But it should be noted that CIBC began a makeover in 2002. About 70 per cent of the bank's capital is now devoted toward lower-risk retail banking, where profit is more predictable. CIBC World Markets, however, continues to be a strong player in the domestic mergers and financing industry, and the bank boasts one of the country's largest wealth management operations.

"People are beating up the bank now for past problems but the risk profile of the bank has shifted in the past few years," said Murray Leith at Vancouver brokerage Odlum Brown Ltd. "It's a much cleaner bank, going forward."

Mr. Hunkin declined to comment on the Enron deal or his compensation when reached this week at his home in Nova Scotia. In an interview this summer, as he prepared to pass the reins to Mr. McCaughey, he acknowledged the bank had experienced difficulties, and that he had accepted responsibility as a CEO should.

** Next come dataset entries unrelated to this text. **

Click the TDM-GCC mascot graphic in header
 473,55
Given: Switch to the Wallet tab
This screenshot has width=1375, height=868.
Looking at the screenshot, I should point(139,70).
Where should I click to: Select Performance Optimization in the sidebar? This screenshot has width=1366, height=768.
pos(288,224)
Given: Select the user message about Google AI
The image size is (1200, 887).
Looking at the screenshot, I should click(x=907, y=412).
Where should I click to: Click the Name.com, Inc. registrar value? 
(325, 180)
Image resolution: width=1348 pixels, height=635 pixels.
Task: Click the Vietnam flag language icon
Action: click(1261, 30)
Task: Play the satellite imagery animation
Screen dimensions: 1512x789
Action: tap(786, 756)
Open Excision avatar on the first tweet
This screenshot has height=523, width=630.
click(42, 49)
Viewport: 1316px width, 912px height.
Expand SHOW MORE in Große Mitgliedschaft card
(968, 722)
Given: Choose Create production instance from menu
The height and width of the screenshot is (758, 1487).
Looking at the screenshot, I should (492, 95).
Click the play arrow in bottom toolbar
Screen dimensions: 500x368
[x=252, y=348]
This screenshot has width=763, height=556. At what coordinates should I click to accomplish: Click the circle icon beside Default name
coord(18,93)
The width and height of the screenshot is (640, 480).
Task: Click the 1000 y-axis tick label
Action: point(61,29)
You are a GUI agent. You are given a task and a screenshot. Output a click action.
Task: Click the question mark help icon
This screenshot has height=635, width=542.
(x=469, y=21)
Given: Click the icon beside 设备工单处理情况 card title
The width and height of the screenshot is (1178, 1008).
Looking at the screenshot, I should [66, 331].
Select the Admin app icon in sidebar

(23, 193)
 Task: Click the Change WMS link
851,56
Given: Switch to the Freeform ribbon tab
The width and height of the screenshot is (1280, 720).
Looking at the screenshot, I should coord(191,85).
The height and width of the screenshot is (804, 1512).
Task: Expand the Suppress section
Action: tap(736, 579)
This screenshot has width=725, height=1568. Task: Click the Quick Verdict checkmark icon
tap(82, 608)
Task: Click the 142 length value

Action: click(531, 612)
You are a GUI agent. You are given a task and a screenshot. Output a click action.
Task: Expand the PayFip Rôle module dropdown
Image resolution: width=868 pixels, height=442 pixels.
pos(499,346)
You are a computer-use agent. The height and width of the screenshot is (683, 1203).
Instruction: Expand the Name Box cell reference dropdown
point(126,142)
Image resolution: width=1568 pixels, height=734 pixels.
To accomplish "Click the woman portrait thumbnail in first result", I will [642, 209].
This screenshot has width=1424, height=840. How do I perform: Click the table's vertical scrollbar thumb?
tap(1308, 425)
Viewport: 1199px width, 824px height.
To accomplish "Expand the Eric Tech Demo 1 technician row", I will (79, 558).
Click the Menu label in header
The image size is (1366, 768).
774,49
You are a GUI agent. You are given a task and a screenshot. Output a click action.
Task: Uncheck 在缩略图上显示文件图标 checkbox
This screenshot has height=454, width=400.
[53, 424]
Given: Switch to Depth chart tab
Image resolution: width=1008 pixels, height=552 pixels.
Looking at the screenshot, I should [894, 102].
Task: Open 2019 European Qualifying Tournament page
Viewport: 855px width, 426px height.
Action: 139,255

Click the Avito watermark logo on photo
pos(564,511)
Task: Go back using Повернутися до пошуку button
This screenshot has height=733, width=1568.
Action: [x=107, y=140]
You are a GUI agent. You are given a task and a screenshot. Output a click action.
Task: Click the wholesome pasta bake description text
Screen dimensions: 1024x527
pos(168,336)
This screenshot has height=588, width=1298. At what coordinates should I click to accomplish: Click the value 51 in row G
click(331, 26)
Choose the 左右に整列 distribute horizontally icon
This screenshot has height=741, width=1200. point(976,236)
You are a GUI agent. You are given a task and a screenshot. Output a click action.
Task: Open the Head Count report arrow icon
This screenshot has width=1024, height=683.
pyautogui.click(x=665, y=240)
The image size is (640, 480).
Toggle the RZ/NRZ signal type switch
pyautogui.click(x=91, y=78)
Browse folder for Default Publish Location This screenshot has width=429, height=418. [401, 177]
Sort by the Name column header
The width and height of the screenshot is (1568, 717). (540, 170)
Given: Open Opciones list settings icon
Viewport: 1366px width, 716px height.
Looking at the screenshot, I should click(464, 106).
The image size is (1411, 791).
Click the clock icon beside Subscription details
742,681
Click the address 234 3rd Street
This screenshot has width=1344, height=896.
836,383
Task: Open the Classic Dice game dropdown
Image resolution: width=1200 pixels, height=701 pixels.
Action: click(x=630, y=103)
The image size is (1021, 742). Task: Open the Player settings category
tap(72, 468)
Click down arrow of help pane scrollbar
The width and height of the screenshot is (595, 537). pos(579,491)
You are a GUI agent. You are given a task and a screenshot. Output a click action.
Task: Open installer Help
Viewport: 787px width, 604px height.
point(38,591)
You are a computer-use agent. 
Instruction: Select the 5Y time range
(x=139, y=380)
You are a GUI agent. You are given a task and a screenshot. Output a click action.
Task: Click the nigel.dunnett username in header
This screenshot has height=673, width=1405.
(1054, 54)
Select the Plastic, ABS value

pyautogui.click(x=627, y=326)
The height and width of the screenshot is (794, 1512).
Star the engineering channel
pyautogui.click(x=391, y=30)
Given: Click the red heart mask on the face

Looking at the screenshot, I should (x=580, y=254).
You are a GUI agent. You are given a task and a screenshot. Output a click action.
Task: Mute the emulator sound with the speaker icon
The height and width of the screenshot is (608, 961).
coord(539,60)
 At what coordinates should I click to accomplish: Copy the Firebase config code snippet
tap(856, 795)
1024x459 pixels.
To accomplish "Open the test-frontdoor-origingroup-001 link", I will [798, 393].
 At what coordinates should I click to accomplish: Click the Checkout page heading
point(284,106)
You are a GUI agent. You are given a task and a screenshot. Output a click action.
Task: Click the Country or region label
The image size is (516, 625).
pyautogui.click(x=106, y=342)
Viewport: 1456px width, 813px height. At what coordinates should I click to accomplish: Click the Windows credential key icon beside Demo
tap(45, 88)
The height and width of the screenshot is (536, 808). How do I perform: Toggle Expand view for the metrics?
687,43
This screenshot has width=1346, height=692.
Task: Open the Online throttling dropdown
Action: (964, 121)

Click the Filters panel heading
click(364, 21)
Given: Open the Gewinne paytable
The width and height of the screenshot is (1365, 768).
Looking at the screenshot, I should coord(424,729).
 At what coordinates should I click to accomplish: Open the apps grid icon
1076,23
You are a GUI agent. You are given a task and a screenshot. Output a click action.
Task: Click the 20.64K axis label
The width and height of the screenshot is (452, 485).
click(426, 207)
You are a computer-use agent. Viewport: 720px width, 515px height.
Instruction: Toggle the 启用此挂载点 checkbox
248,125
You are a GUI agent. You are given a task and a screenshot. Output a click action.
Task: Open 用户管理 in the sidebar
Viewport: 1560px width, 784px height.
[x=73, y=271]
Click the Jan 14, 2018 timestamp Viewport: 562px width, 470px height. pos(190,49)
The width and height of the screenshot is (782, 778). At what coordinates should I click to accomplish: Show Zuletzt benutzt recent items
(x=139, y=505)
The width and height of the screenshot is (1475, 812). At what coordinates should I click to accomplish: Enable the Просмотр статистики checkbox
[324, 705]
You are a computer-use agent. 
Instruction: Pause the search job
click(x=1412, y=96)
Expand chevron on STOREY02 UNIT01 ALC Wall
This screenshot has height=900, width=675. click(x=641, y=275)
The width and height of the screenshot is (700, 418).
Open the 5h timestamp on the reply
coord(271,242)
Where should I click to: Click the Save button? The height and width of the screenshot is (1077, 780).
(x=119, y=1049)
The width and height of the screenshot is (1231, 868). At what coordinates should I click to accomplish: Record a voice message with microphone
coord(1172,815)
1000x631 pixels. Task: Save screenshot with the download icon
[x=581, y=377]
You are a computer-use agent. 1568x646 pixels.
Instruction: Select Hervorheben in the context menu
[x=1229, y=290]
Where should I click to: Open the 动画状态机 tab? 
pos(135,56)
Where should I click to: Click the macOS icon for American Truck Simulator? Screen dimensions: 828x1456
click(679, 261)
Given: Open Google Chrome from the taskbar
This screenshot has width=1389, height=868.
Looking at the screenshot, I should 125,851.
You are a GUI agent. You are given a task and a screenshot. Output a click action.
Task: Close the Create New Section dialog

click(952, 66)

"I don't even think that we bent," Mr. Hunkin said of the bank's Lazarus-like ability to bounce back from its defeats. "We sure as hell didn't break."

That said, he admitted he was looking forward to taking the summer off -- his first lengthy vacation in years -- and doing some sailing near his home in Chester.

Next Wednesday, incidentally, the Chester Yacht Club is playing host to its annual race week. And who is picking up the tab as the event's title sponsor? CIBC.

CIBC's tale of woes

A long list of black eyes

CIBC has stepped on a financial land mine every few years as far back as anyone can recall. While every bank takes a hit now and then, CIBC has a habit of making big bets that go horribly wrong, and in recent years, has been more prone than rivals to running afoul of regulators and U.S. class-action law suits.

Dome Petroleum

Every bank got burned when rising interest rates and falling oil prices brought down Dome Petroleum in the early 1980s. But CIBC had the biggest exposure at $900-million in loans, a third of which were unsecured. Part of the debt repaid when Dome Petroleum was taken out by Amoco.

Third World Debt

Sovereign nations can't renege on their debts, can they? It turned out they could. CIBC led a parade of banks that took a 1989 hit on Third World exposure, when it wrote off $1.2-billion in loans to less-developed countries.

Olympia & York

Paul Reichmann was a long-time, valued CIBC customer. So valued, the O&Y founder didn't even have to open the real estate company's books to his lead lender. When reality caught up to O&Y in 1992, CIBC had to set aside $1-billion to cover soured real estate loans. The banker who signed off on much of that O&Y exposure, Al Flood, was later promoted to CEO.

Amicus

A product of the dot.com boom, the electronic banking network was CIBC's beachhead in the U.S. retail market. But the unit kept bleeding red ink, and as the tech euphoria faded, CIBC pulled the plug in 2002 and took a $366-million hit.

Mutual Fund scandal

One week before CEO John Hunkin retired, CIBC struck a $125-million (U.S.) settlement with authorities over allegations that it helped a handful of hedge funds do marketing timing trades in U.S. mutual funds, where the pros' buying and selling came at the expense of long-term investors.

Enron

Recall how the energy company got into broadband. Enron set up a subsidiary called EBS Content Systems. CIBC came in as a partner, putting $115-million into the Enron unit. That allowed Enron to book at $110-million profit. However, Enron had secretly agreed to guarantee the whole $115-million investment. A U.S. class action lawsuit called the EBS transaction, and dozens of CIBC deals on the same theme, a "contrivance" that inflated Enron's profits. When the true nature of these deals was spelled out in 2001, Enron collapsed.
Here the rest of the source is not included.